- [Tasks to perform]:
**a)** In the blog post on abundance and self-realization, which book is the writer looking at?
**b)** Write out the stretch of the blog post on abundance and self-realization from "Abundance and Self-Realization" through "as a whole.".

===== Excerpt to read

Tuesday, January 15, 2013

Abundance and Self-Realization

I'm looking at Robert Fogel's The Fourth Great Awakening and the Future of Egalitarianism, starting here.

Distribution of income matters less than distributiion of "spiritual resources", he says. That means there is a tendency in the "Fourth Awakening" to refocus on the individual again, rather than material conditions in society as a whole.

I have often talked about abundance on this blog, such as here and here. Fogel also emphasizes the saturation of material goods.

Our society is so well saturated with consumer durables, in fact, that even the poorest fifth of households are well-endowed with them. Consequently, the era of the household accumulation of consumer durables, which sparked the growth of many manufacturing industries in the many decades following World War II, is largely over in the United States. p189

So where are things going? Meaning becomes more important as survival challenges recede.

Today, people are increasingly concerned with what life is all about. That was not an issue for the ordinary individual in 1880, when nearly the whole day was devoted to earning the food, clothing and shelter needed to sustain life. A half century from now, perhaps even sooner, when increases in productivity make it possible to provide goods in abundance with half today's labor, the issue of life's meaning, and other matters of self-realization, will take up the bulk of discretionary time. p 191-192

Health and leisure time will be the focus of the future economy, although, he says, it is difficult to foresee the details.

==========
===== Data records

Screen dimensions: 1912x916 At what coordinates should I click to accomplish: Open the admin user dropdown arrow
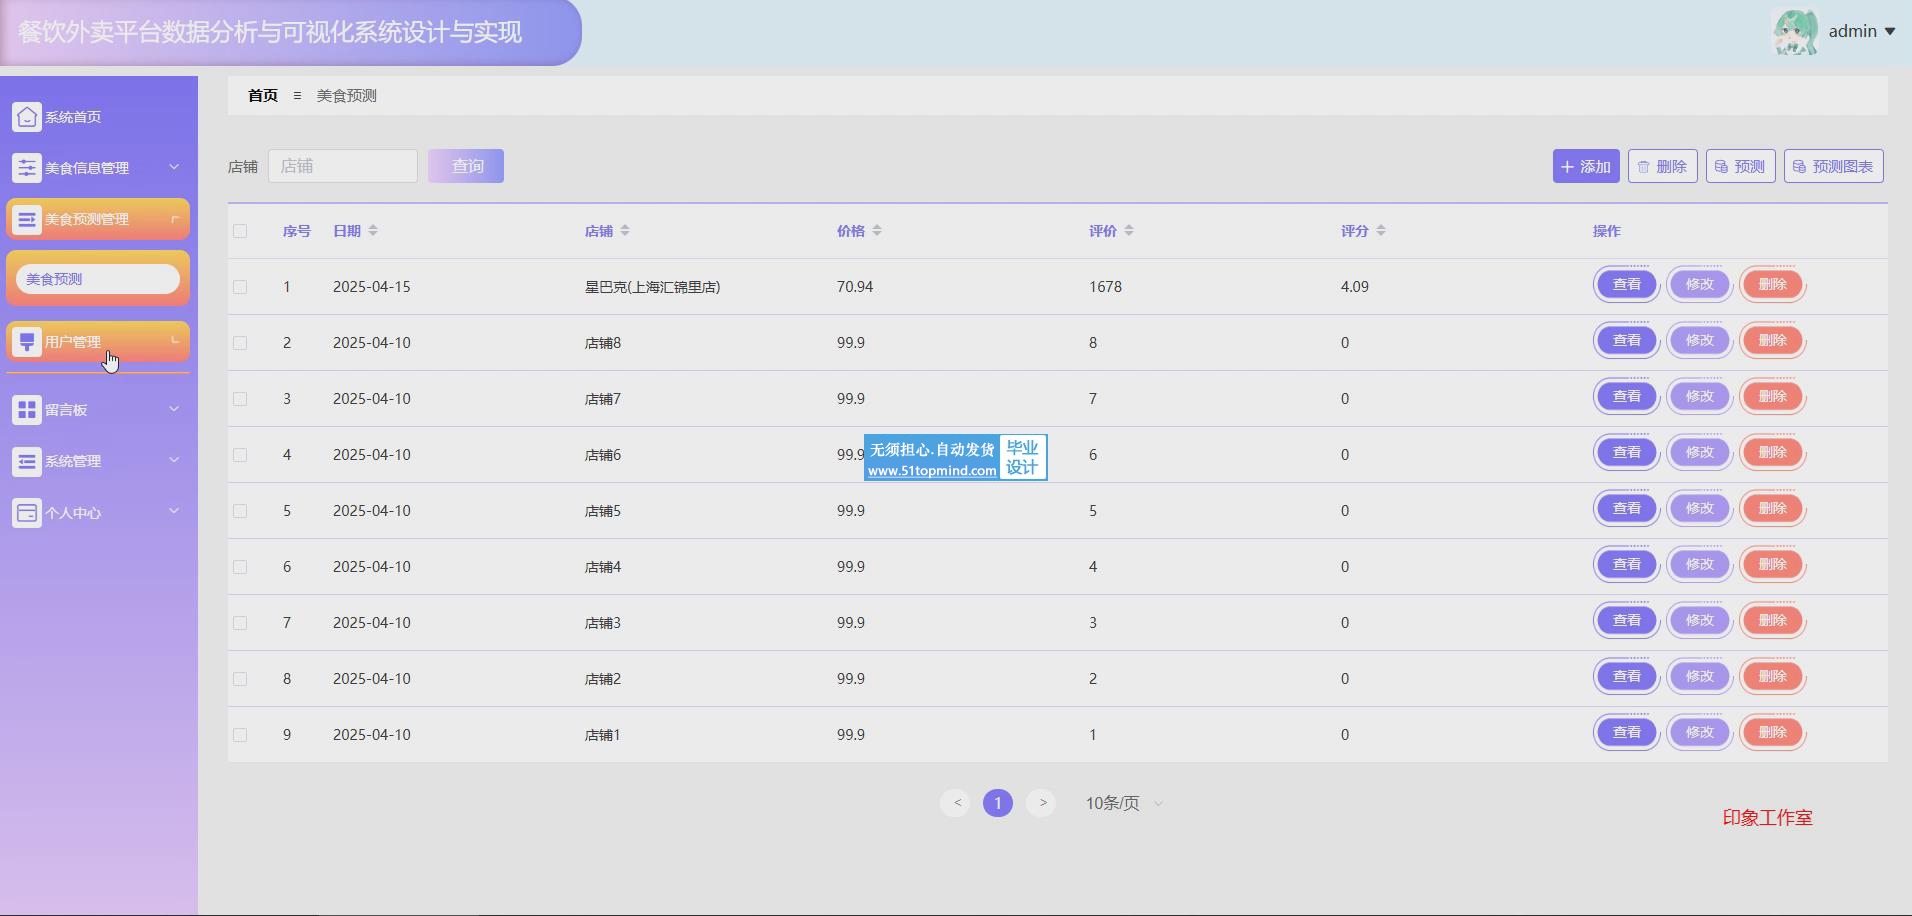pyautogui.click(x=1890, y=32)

==========
===== Data records

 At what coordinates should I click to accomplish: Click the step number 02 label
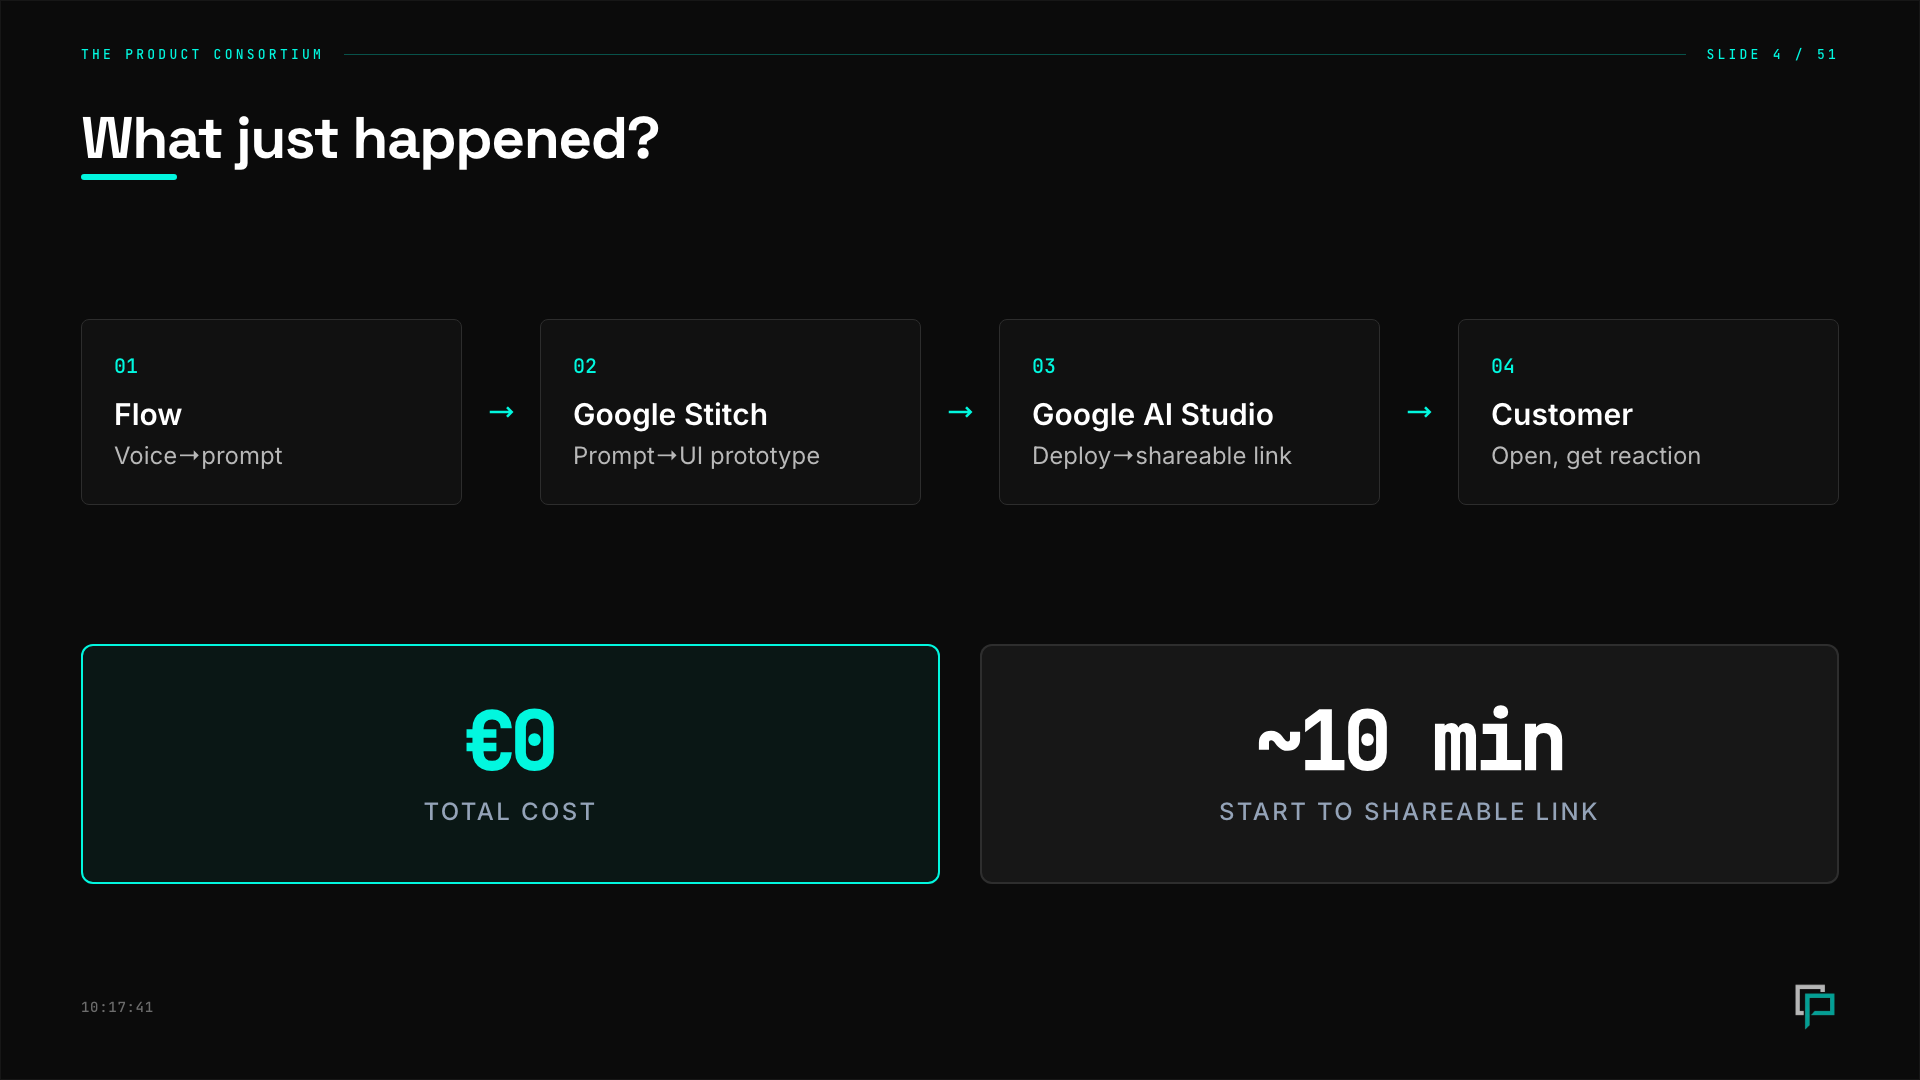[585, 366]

==========
===== Data records

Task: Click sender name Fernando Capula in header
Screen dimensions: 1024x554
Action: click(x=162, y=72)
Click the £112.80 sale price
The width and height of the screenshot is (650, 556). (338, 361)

==========

- [Answer set]:
**a)** Robert Fogel's The Fourth Great Awakening and the Future of Egalitarianism.

**b)**
Abundance and Self-Realization

I'm looking at Robert Fogel's The Fourth Great Awakening and the Future of Egalitarianism, starting here.

Distribution of income matters less than distributiion of "spiritual resources", he says. That means there is a tendency in the "Fourth Awakening" to refocus on the individual again, rather than material conditions in society as a whole.